In a paper published in 1988— Dimensions of Rural Poverty: An Inter-Regional Profile— the authors, economists L.R. Jain, K. Sundaram and S.D. Tendulkar, ranked 56 regions of the country on the basis of six inter- related dimensions of poverty. The economic criteria used: the proportion of the rural population below the poverty line, their per capita purchasing power and the Sen-Index which measures the intensity-dimension of poverty. The region which they ranked last (56), and hence tops the poverty list, goes by the nomenclature ORS Southern and includes the tribal areas of Ganjam— a majority of which, along with Raigada, fall in the Gajapati district created by the bifurcation of Ganjam.

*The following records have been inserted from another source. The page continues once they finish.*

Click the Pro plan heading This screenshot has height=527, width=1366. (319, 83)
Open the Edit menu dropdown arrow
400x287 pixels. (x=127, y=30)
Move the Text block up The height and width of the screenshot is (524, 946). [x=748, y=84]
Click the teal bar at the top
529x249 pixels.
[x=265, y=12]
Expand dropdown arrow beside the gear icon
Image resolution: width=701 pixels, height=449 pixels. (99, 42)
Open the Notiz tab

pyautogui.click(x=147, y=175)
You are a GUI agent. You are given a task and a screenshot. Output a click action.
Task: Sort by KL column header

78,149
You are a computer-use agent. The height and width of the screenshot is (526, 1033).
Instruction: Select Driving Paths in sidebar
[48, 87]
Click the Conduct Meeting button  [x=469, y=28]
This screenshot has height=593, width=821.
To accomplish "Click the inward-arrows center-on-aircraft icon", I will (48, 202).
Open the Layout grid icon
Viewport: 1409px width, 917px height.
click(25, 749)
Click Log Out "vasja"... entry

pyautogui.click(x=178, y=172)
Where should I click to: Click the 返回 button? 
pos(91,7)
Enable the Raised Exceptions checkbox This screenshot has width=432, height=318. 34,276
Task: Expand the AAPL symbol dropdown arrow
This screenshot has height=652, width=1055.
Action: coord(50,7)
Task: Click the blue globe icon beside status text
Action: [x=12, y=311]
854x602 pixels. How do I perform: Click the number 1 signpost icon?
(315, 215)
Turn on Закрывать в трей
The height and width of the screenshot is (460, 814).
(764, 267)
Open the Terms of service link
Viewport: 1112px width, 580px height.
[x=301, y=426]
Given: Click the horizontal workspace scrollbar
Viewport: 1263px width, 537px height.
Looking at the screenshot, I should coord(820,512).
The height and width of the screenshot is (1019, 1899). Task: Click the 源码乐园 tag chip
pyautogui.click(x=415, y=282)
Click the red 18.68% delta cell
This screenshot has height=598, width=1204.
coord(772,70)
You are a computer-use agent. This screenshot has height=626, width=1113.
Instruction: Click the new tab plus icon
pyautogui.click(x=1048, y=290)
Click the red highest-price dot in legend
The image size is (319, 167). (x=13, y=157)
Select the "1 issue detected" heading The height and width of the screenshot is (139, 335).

Another factor that experts consider an indicator of extreme poverty is the Infant Mortality Rate (IMR). According to economists Jean Dreze and Amartya Sen in their latest book India, Economic Development and Social Opportunity (table 3.1), Ganjam is the worst affected district in India in terms of the IMR, laying claim to an alarming 164 infant deaths per 1,000 live births. This figure compares unfavourably with the IMR in the poorest of the three sub-Saharan African countries— Mali, Mozambique and Guinea-Bissau.
Sen and Dreze point out that the figures for Ganjam relate to 1991, prior to the bifurcation of the district. The Planning Commission (PC) states that the "tribal areas of the district can safely be considered the worst off in all respects, especially in terms of the I M R". The areas covered in our study of the region now fall within the Gajapati district, which the PC identifies as among the "most backward" districts of India, based on 50 per cent weightage accorded to the SC/ST population and 50 per cent to agricultural, commercial, industrial and labour productivity.
As for citing Raigada as the poorest block and a few villages in the Gangabada and Koinpur panchayats as the worst-hit areas , we have based our conclusions on extensive discussions with N G Os working in this area. The PC, too, identifies Raigada among the blocks of former Ganjam district as being "at the bottom of the ladder". Our assessment was the same.